» Work request: After locating the line with "You are a computer-use" in the entries below, set down exactly that line and each one after it to the end, skipping pictures.

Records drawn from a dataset
***

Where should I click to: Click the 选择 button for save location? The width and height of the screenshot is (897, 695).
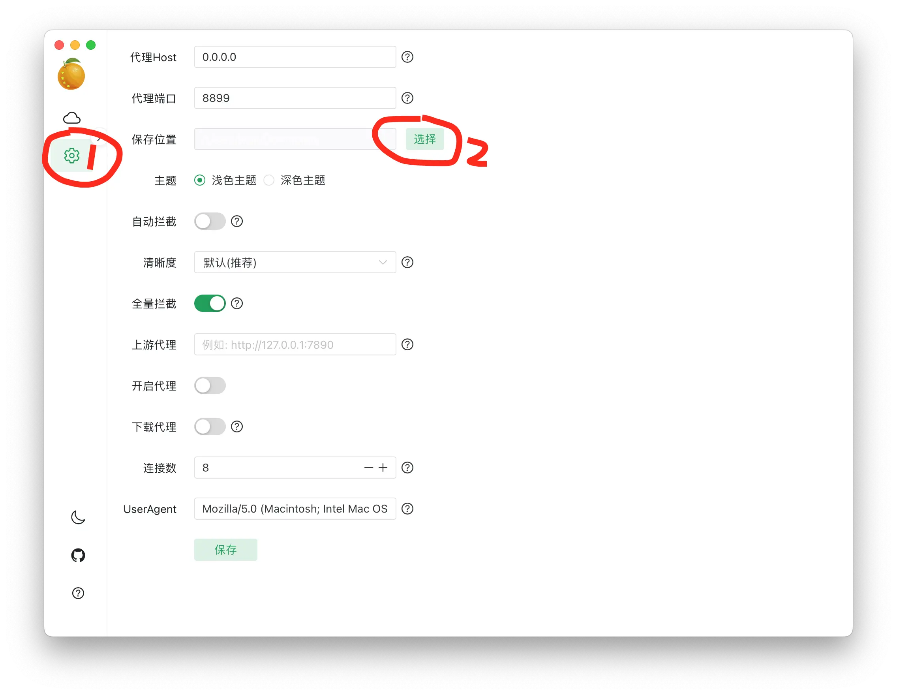pos(425,139)
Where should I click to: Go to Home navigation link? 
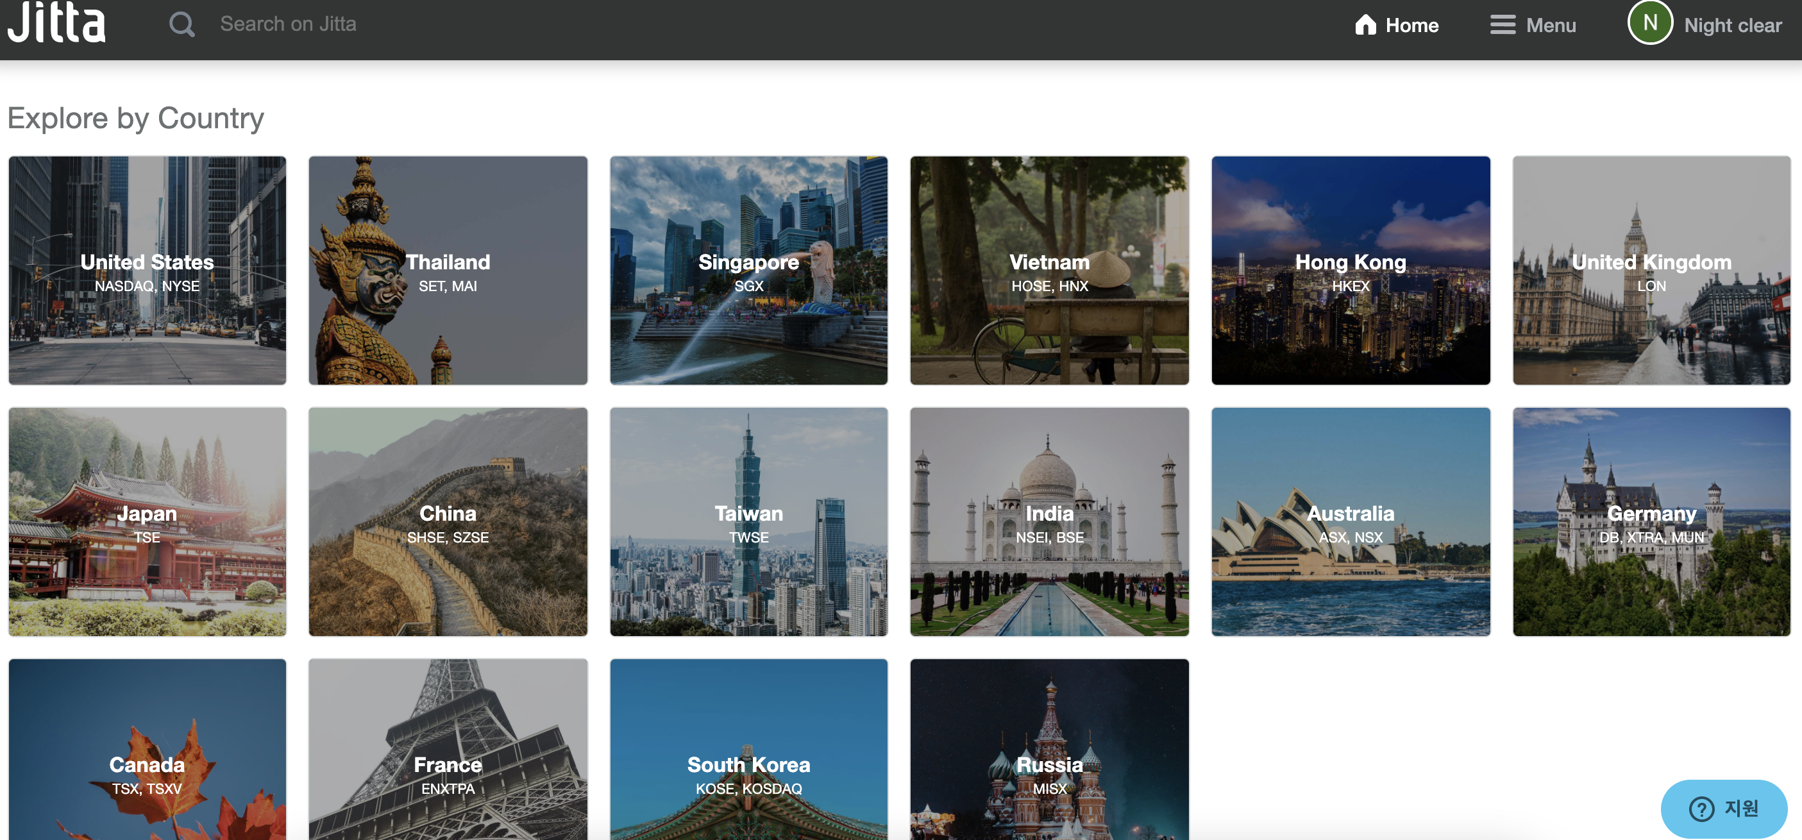tap(1412, 25)
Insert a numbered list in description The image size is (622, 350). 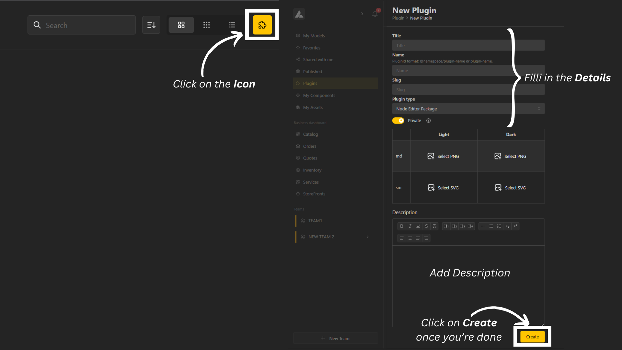point(499,226)
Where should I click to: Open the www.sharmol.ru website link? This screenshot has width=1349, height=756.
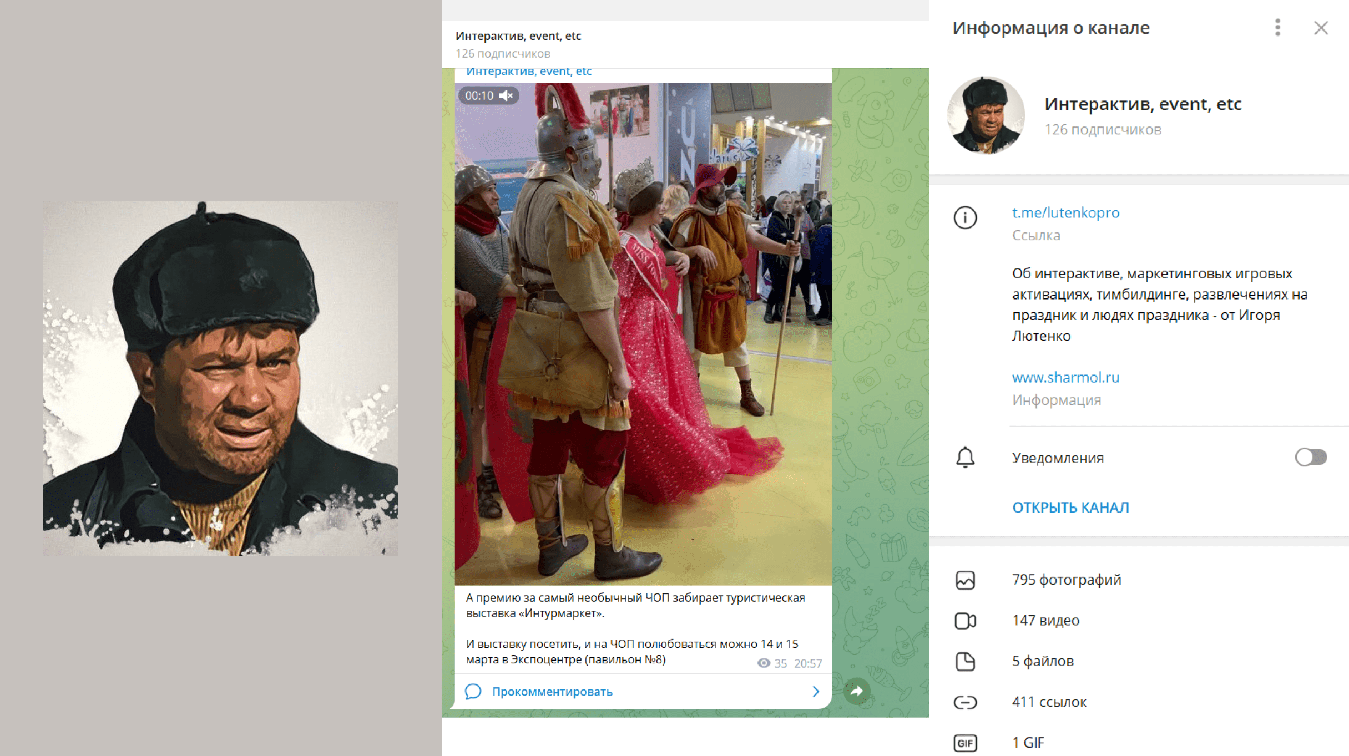click(1065, 377)
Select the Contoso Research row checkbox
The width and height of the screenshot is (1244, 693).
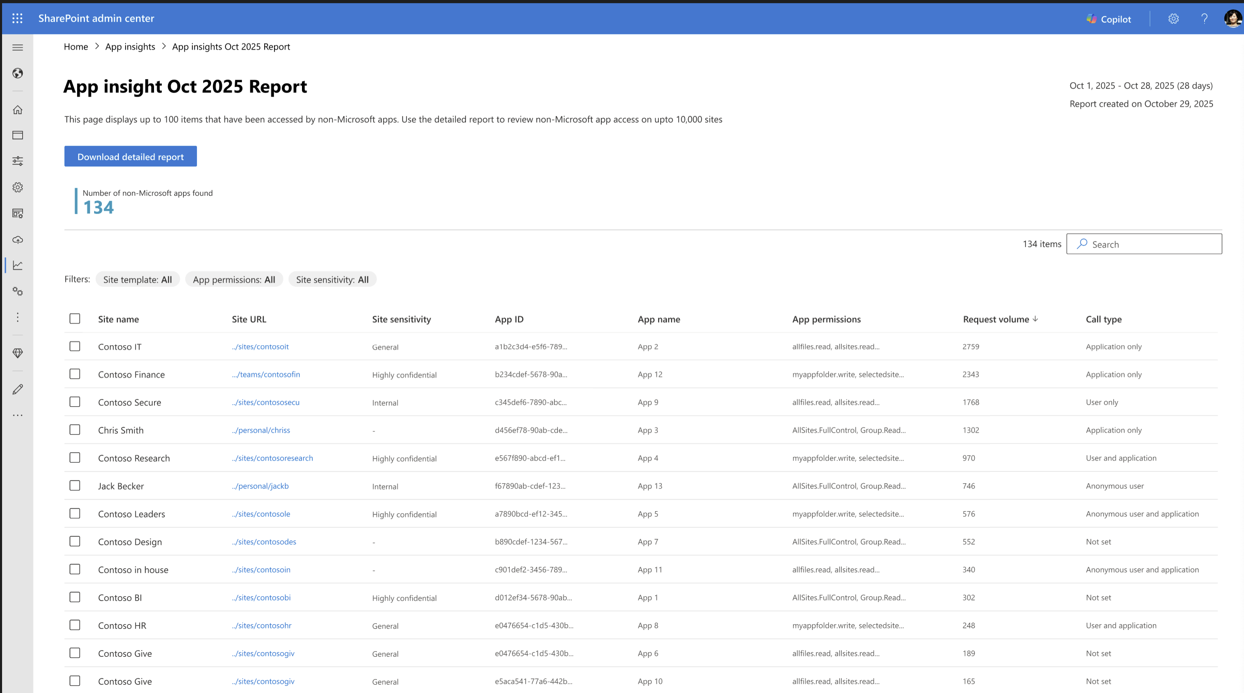[x=75, y=458]
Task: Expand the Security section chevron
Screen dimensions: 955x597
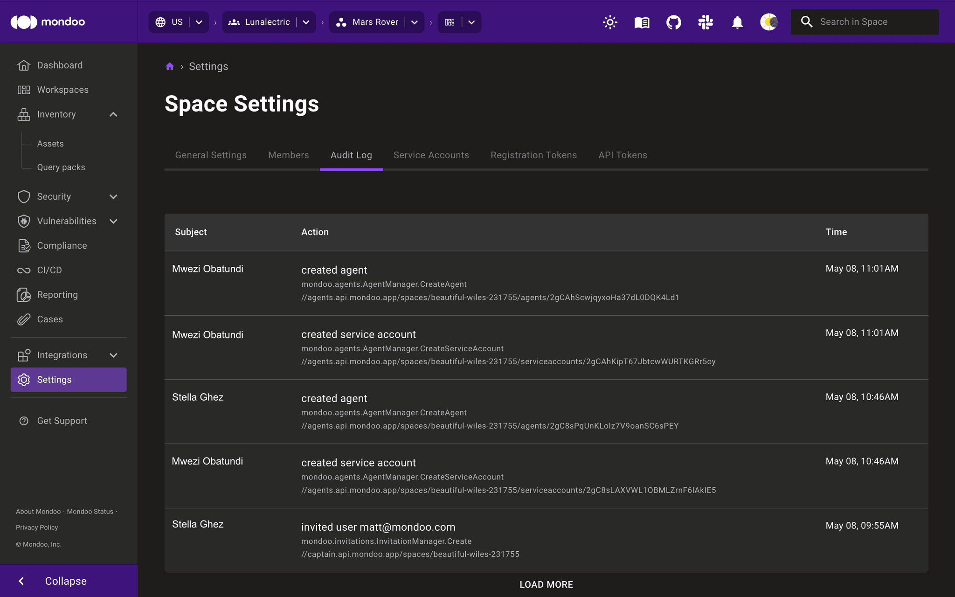Action: pos(113,196)
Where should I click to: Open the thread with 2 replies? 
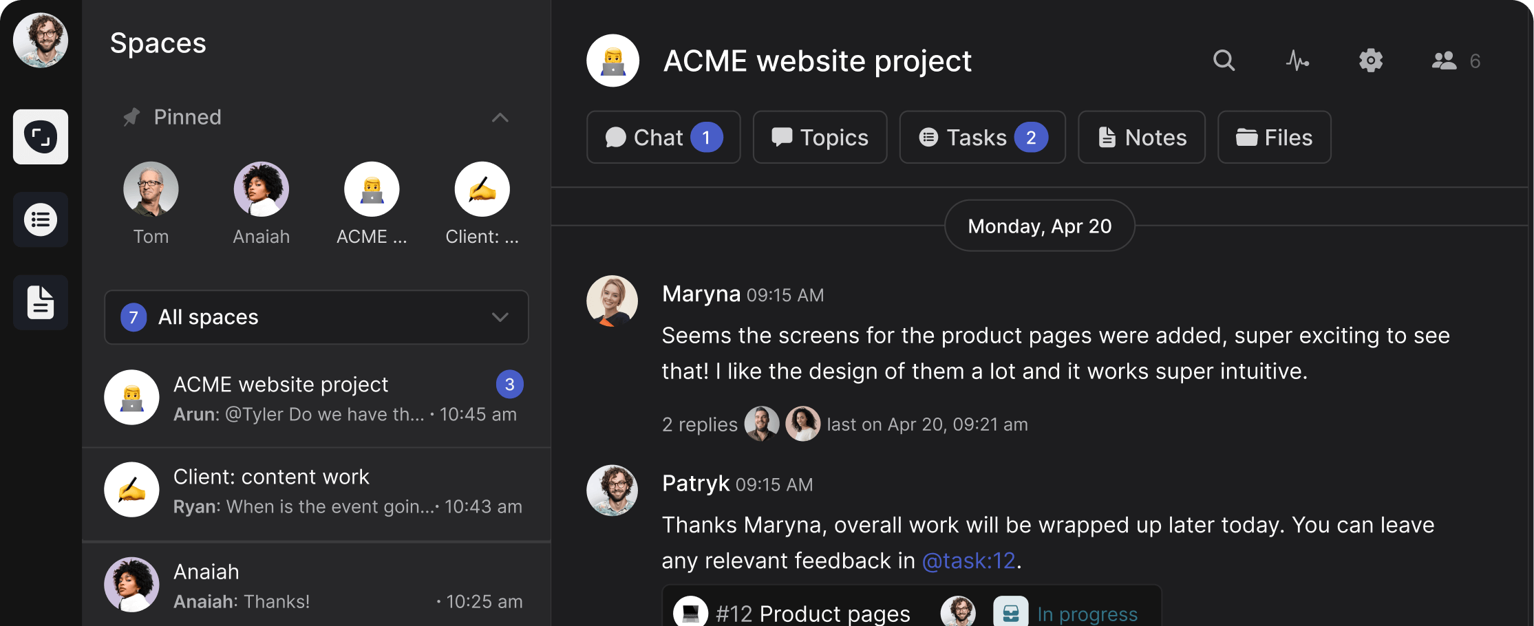click(700, 424)
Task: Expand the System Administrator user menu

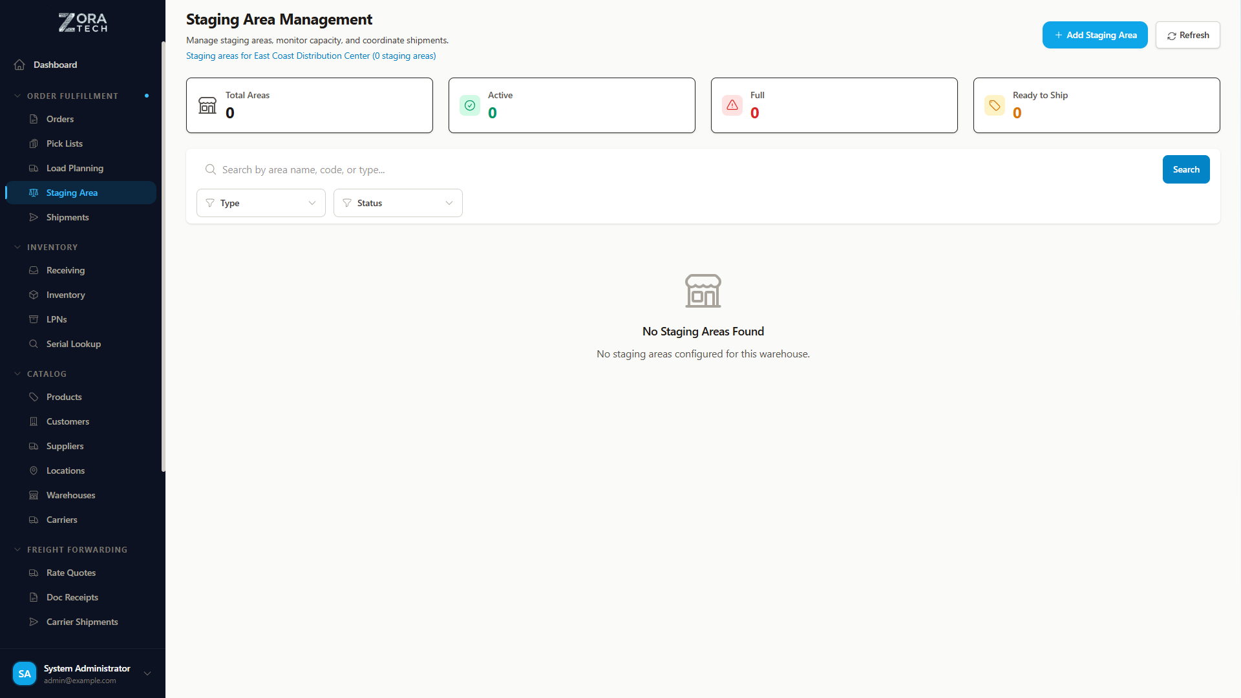Action: (x=147, y=673)
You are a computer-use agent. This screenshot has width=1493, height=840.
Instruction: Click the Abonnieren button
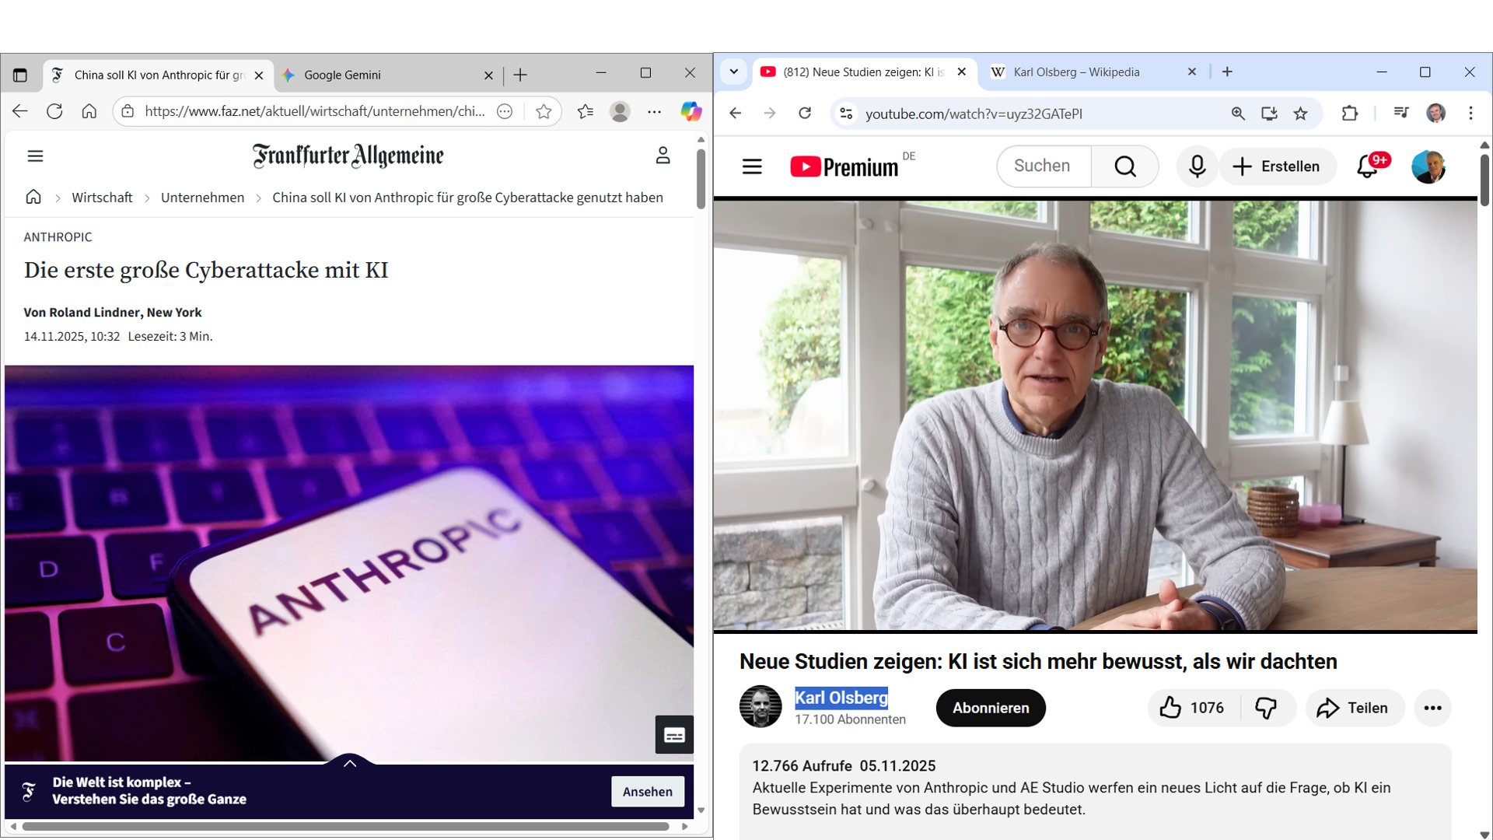click(991, 708)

***

» Answer to this exercise:
You are a computer-use agent. This screenshot has width=1493, height=840.
Instruction: Click the Abonnieren button
click(991, 708)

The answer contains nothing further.